This unusual glass-domed structure combines the practical aspects of the city’s water heating system with spectacular architectural vision.
In the early 1990s, the architect Ingimundur Sveinsson created an exciting tourist attraction by resting a glass and metal dome on top of the city’s six hot water tanks. The structure includes a huge exhibition space, a revolving restaurant and a 360-degree viewing platform.
Five of the six aluminum tanks still contain the city’s hot water, with over 1 million gallons (4 million liters) of water in each one. Hot water is pumped through the metal framework of the dome in the winter to keep the building warm, while cold water cools it in the summer. It is an incredible feat of engineering.

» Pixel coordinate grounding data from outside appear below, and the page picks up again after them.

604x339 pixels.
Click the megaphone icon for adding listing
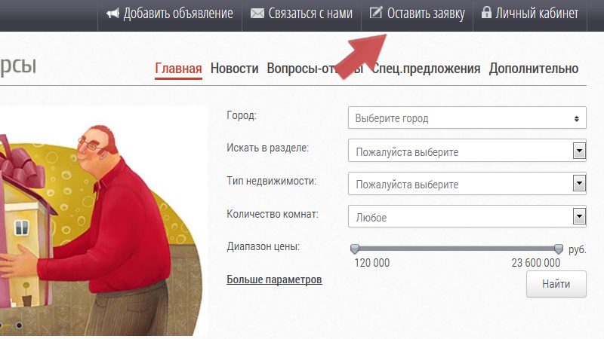112,14
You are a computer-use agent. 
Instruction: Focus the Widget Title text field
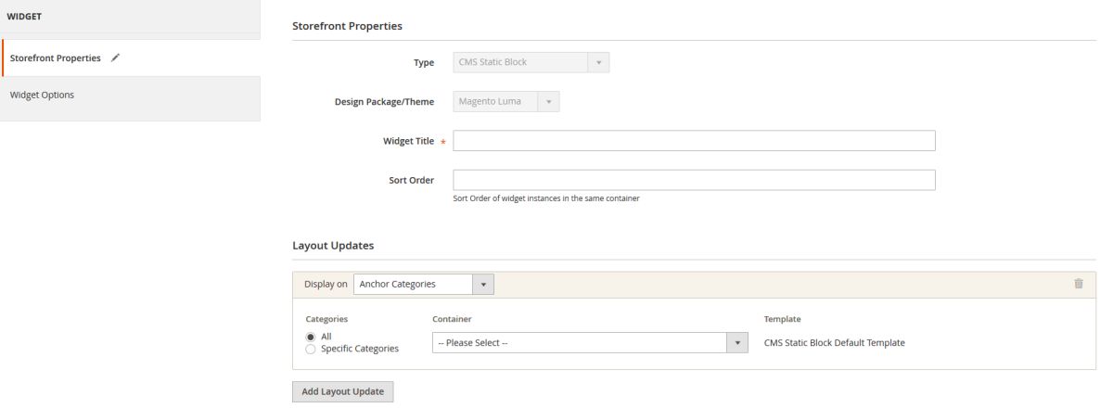coord(694,141)
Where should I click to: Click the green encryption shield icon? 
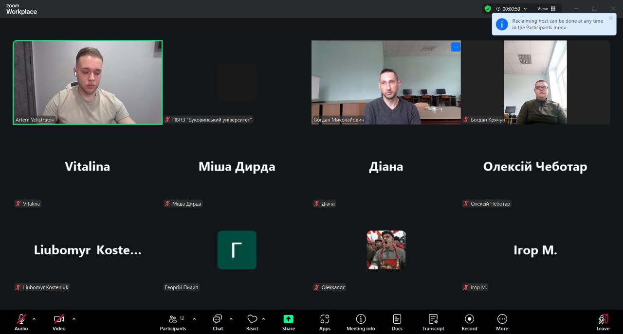[488, 9]
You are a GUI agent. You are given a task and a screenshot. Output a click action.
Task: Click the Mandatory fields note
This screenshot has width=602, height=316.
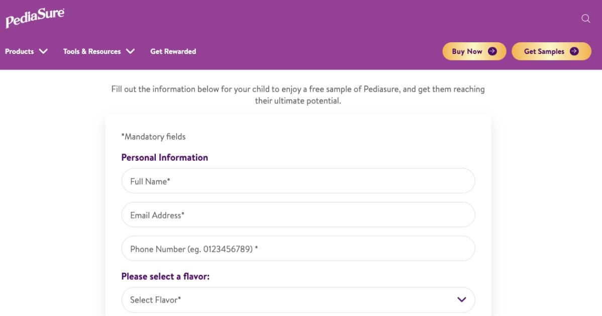(x=153, y=136)
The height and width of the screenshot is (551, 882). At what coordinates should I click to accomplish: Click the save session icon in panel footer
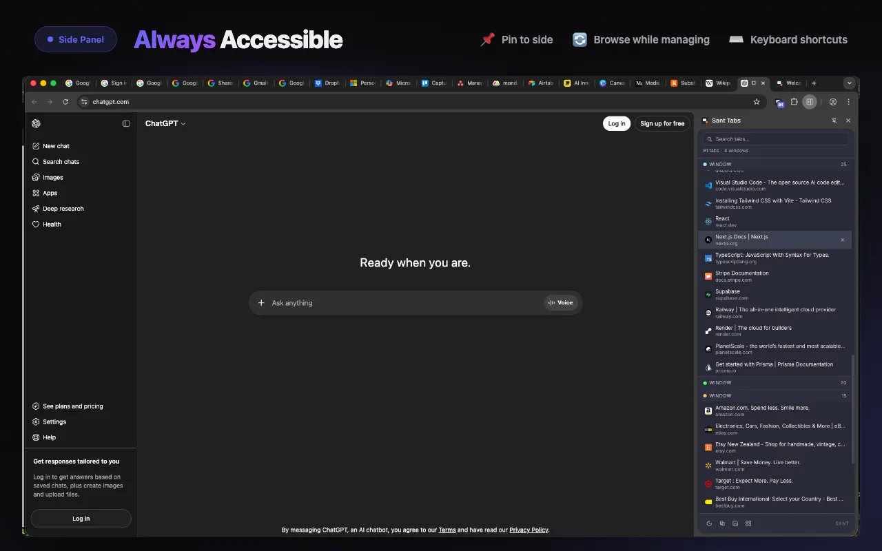[735, 523]
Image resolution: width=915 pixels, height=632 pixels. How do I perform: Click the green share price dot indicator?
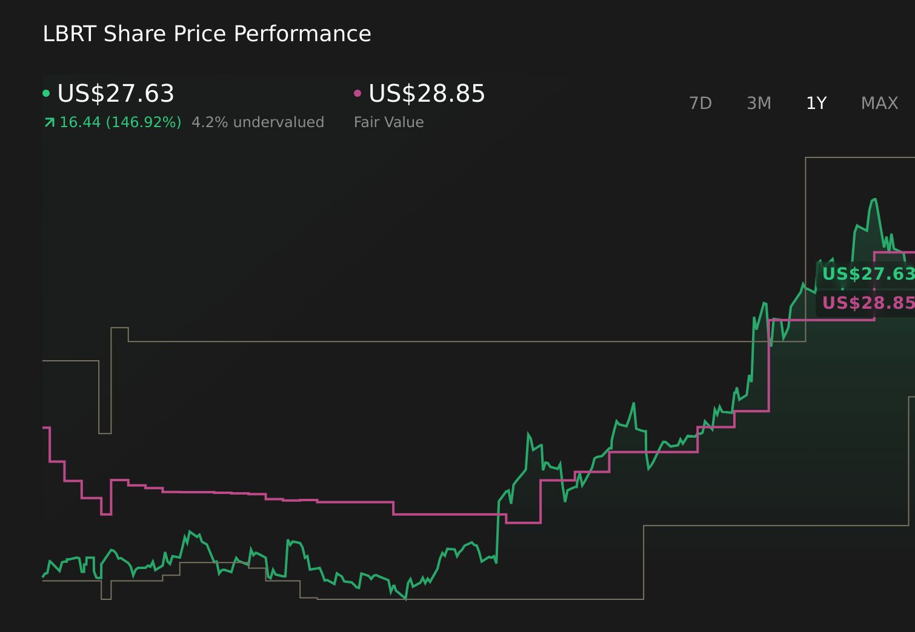(x=46, y=93)
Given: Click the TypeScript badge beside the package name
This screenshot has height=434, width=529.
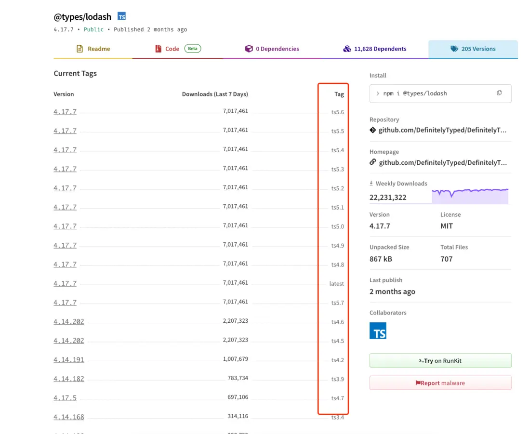Looking at the screenshot, I should pos(122,16).
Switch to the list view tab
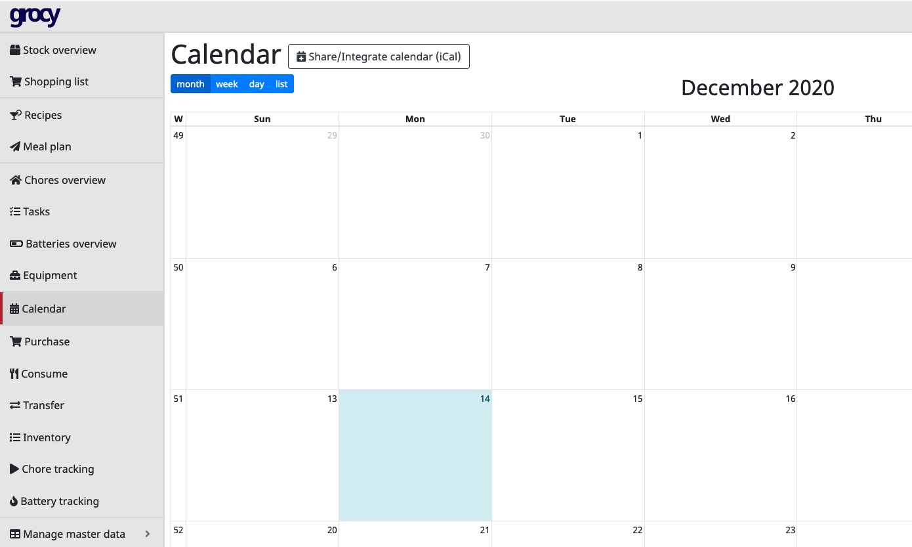This screenshot has width=912, height=547. 281,83
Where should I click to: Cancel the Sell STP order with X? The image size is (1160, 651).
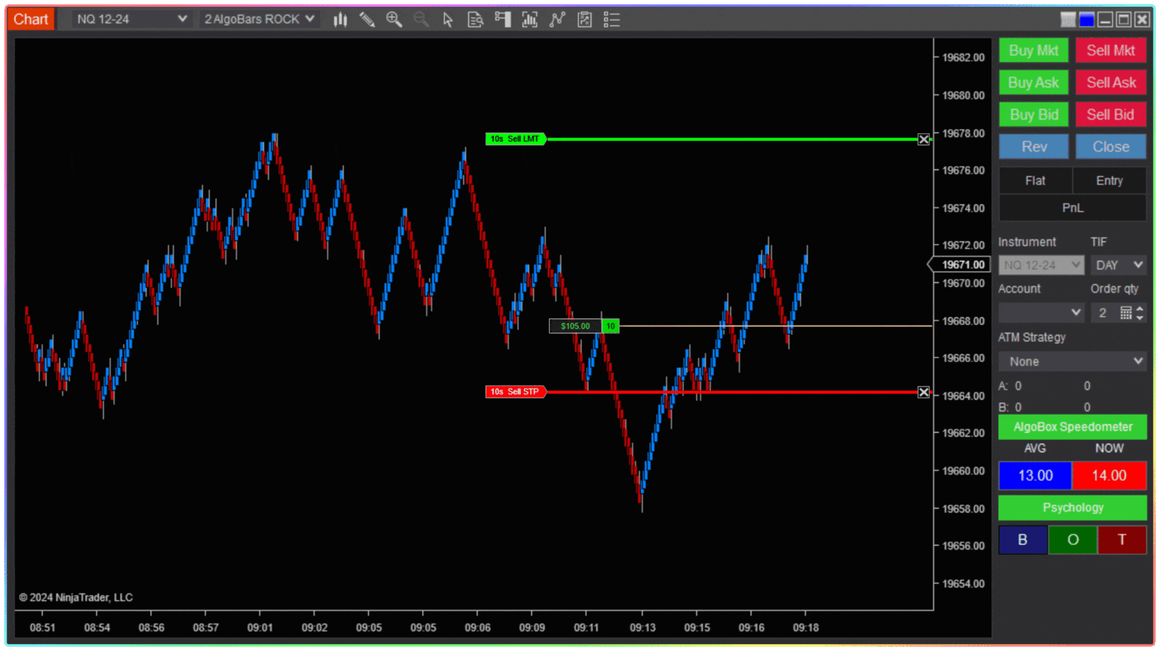click(923, 392)
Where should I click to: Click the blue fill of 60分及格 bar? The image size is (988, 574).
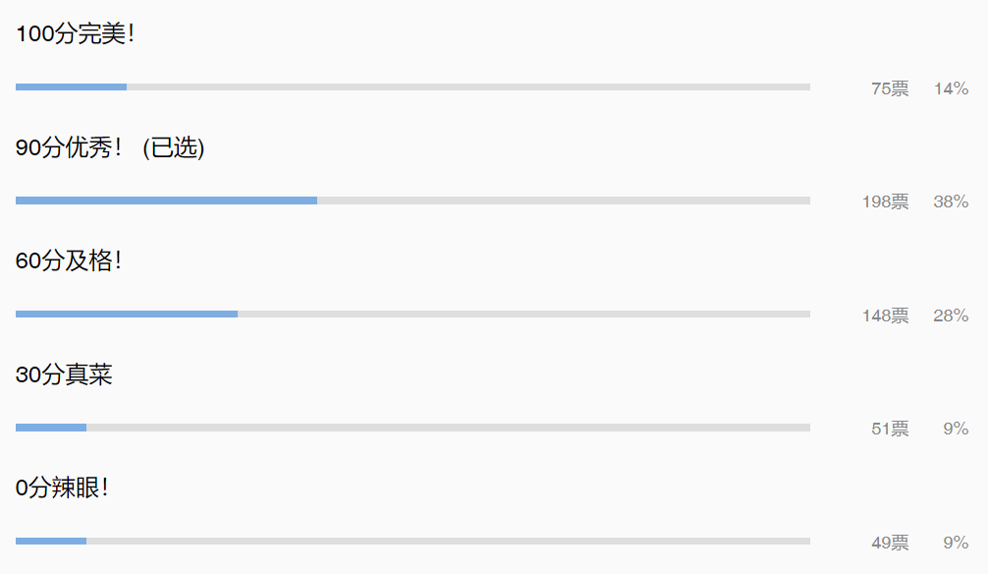point(127,315)
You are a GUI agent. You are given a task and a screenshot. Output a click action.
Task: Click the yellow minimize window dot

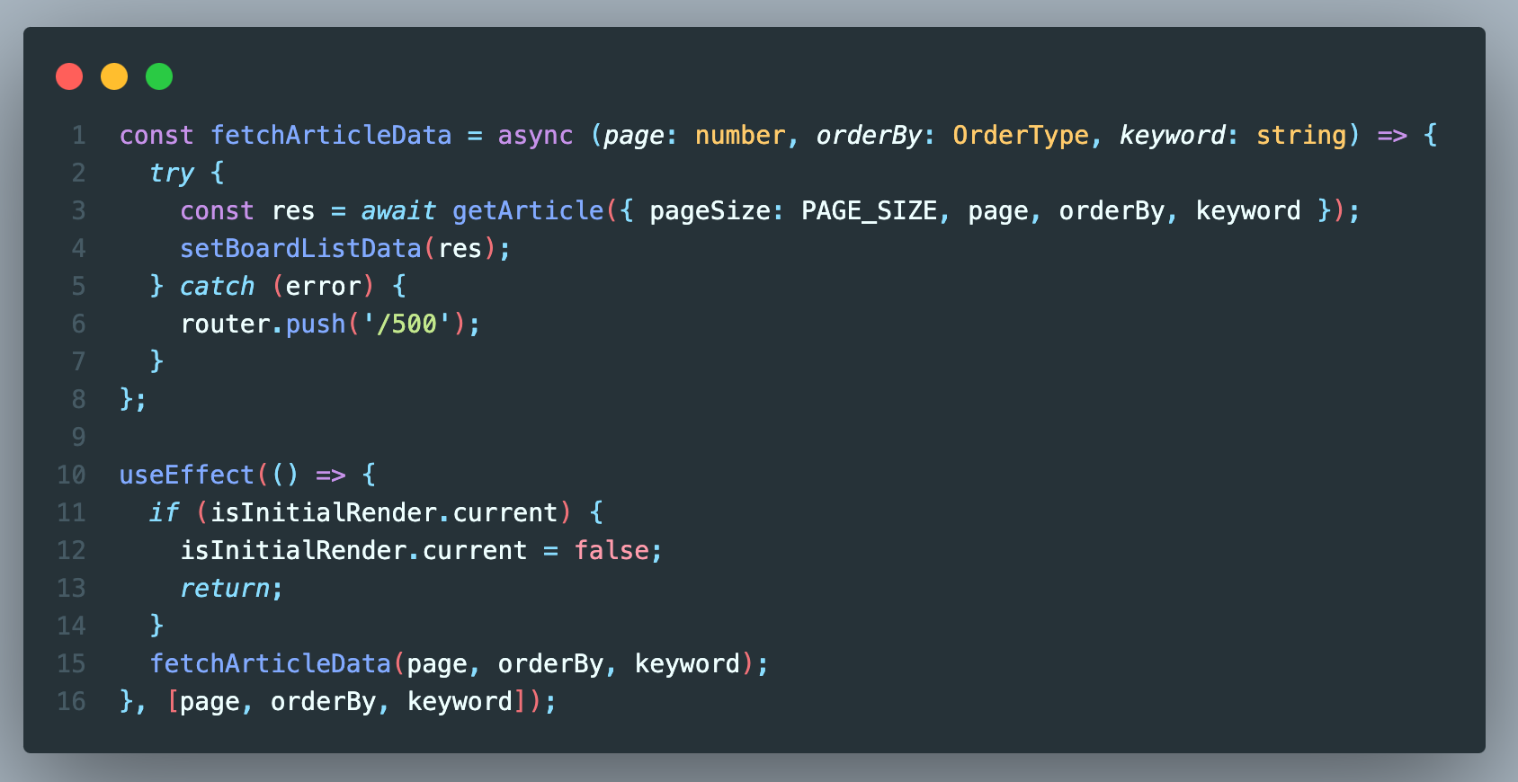pyautogui.click(x=114, y=76)
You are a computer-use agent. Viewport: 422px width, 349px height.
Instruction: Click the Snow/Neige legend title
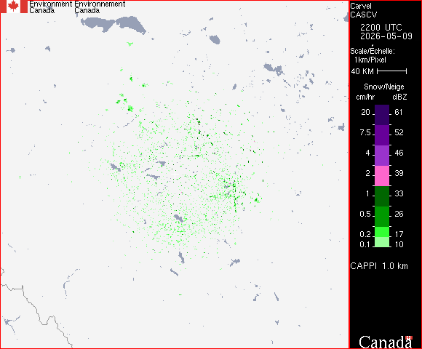pyautogui.click(x=383, y=87)
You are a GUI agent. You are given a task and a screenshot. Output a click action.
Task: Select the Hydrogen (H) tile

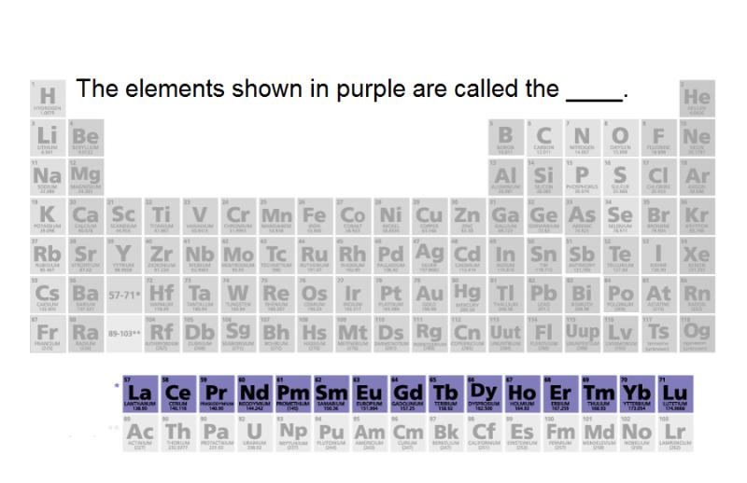[48, 99]
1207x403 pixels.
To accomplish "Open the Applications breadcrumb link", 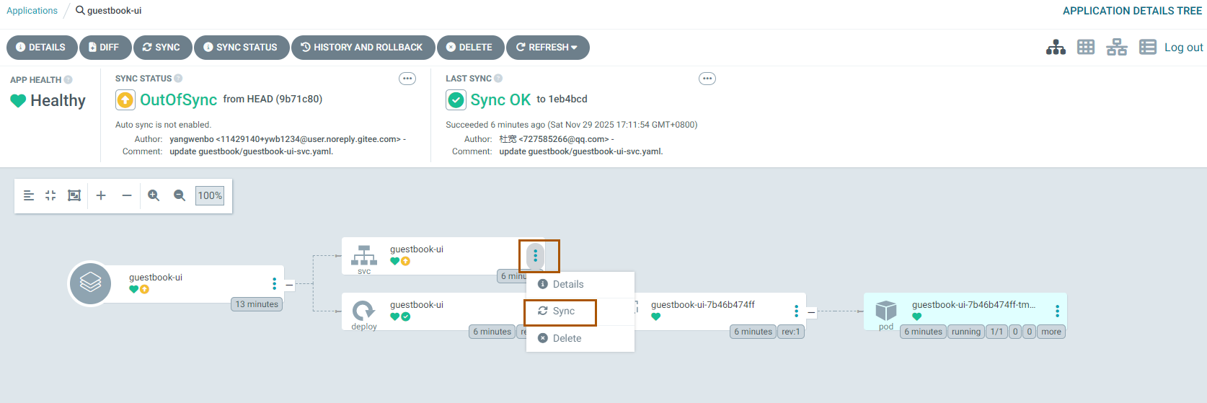I will coord(32,11).
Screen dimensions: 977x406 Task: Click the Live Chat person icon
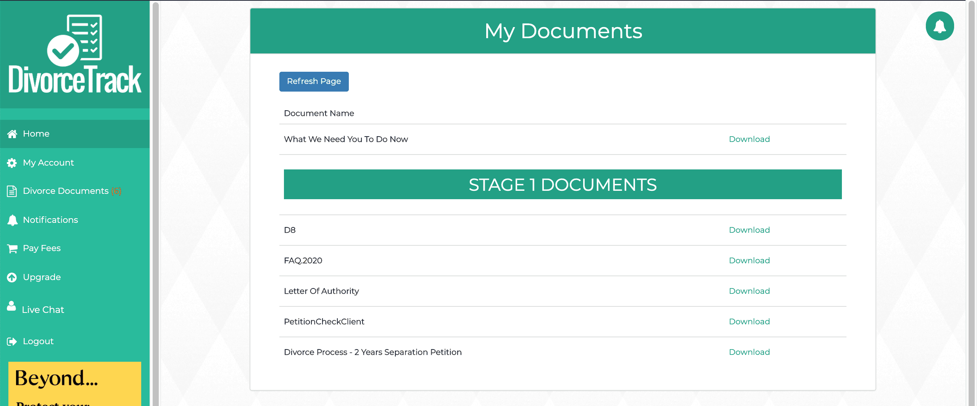11,306
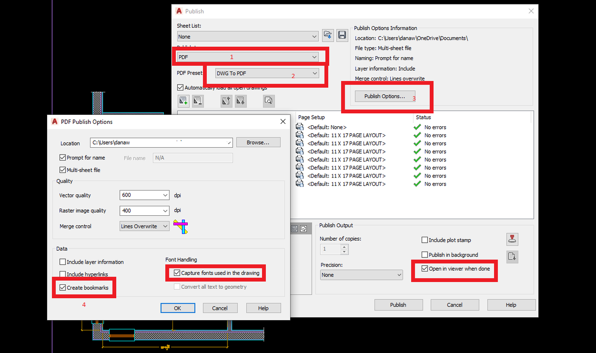Click the Publish Options button
Image resolution: width=596 pixels, height=353 pixels.
pyautogui.click(x=385, y=96)
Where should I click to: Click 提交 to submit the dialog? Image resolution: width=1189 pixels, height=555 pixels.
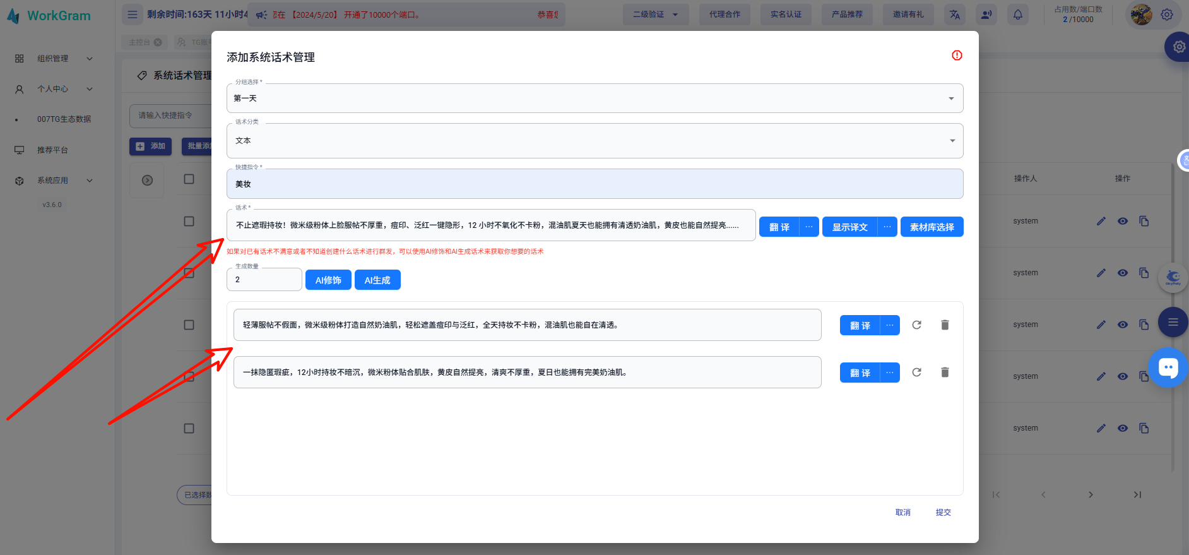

Within the dome is the Winter Garden, a large open space used for exhibitions, conferences and concerts. Go to the fifth floor to find the famous Perlan restaurant. Book a table here to combine fine dining with ever-changing views; it takes 2 hours to do a full rotation. From the ground floor a fountain spouts water every few minutes, simulating Iceland’s geysers.
Don’t miss the hexagonal outdoor viewing platform with a panoramic telescope at each of its six corners. After taking in the spectacular views, check out the gift, gourmet and Christmas shops on the fourth floor.
One of the tanks has been converted into the Saga Museum. Important moments from Icelandic history have been recreated using life-sized waxwork people. All the clothing, weapons and props have been made using authentic methods. The sculptors modeled the waxworks on Reykjavík residents, so you may see familiar faces when you walk around the city streets.
Perlan is located in Öskjuhlíð, a green space that has been replanted with trees. Explore the hiking and bike trails or take the path down the hill to Nauthólsvík Geothermal Beach.
Perlan and the Saga Museum are open year-round. There is an entry fee for the Saga Museum. To reach these attractions, walk the short distance from the city center or take a bus.